Children's age: 4 years
I was giving the kids a bath. Bath time is such fun with them. They love seeing Mommy roll up her sleeves, expose her arms and brave the splish-splashing of the wild pair.
The water was warm and bubbly-- Every other bath is a bubble-bath, because I can't help giving them something I know they love. They're so adorable covered in bubbles. For the past few months, they've delighted in putting beards on one another.

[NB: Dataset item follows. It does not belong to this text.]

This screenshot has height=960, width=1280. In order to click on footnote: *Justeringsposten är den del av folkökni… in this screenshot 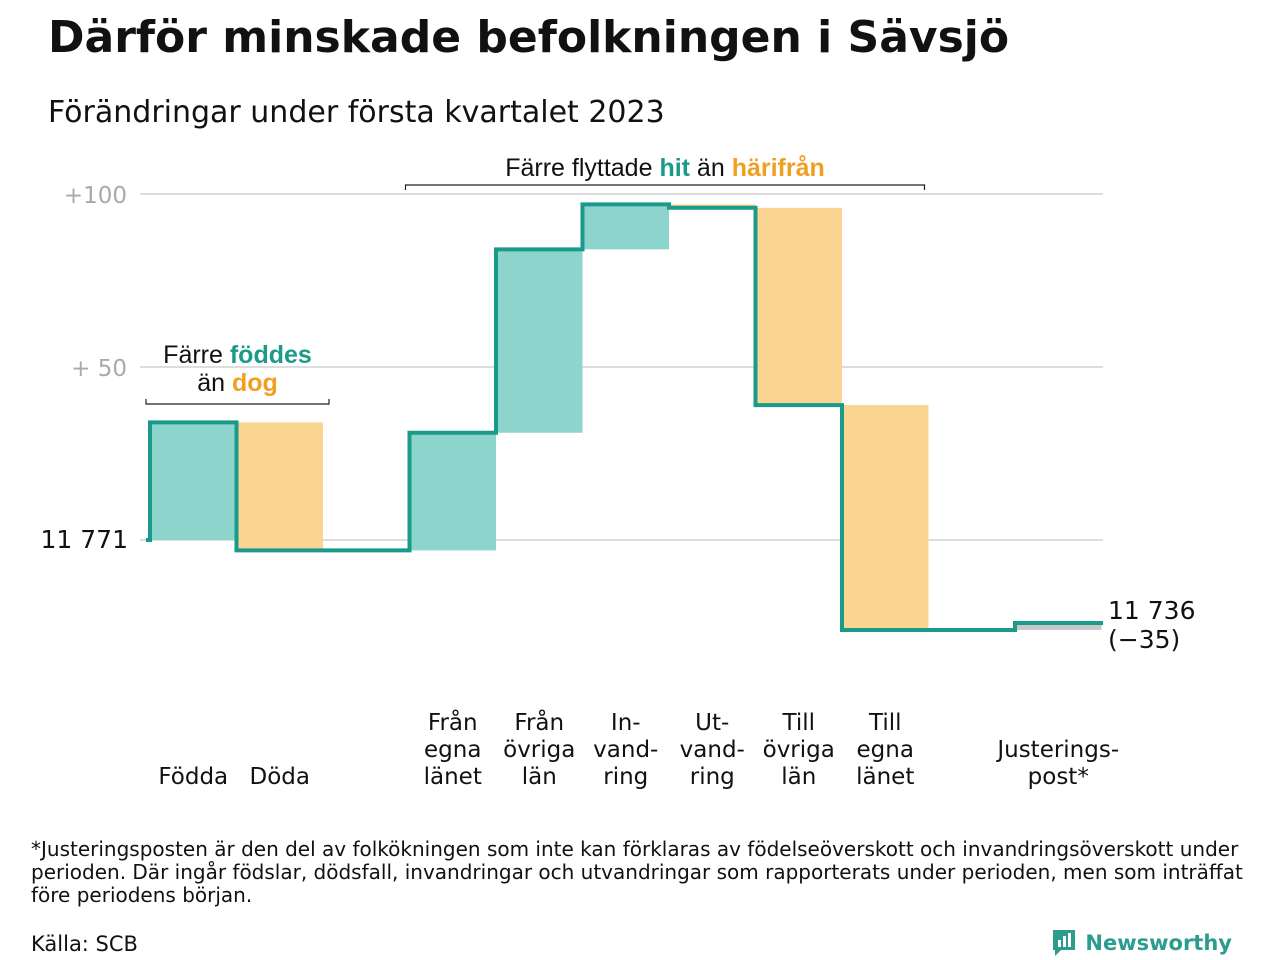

Anyway, we were laughing as I scrubbed Hel's little foot, making sure to get between his toes. He's so ticklish-- moreso than his sister-- but it makes us all giggle. That's when Cassandra pointed to his foot.
"Butterfy!"
Time seemed to slow down-- you know, like when you feel it's important and you know you'll remember this moment for the rest of your life-- as I followed her finger to my son's ankle. The inside anklebone.
There is, indeed, a butterfly-esqe tribal design. Perhaps not a butterfly, but similiar in basic shape. And too symmetrical to be a birth mark. I think. Right?
Cassandra has one, too. Mirroring his. I felt my blood go cold and the children stopped laughing. They could feel my worry. That wasn't good.
I had to busy myself with finishing their bath to push away the emotion.
I think that made me realise what the hardest part about having my little ones is going to be-- I can't hide my emotions from them. They will feel everything I feel. I just have to discipline my mind and my feelings so as not to overwhelm them.
How is that possible? It must be, because my people had to have a way to raise their children without either going crazy because of the other's emotions.
Or are these my 'outsider upbringing' beliefs? Perhaps they raised children differently in that other place.
Hmmm. That's something to think about.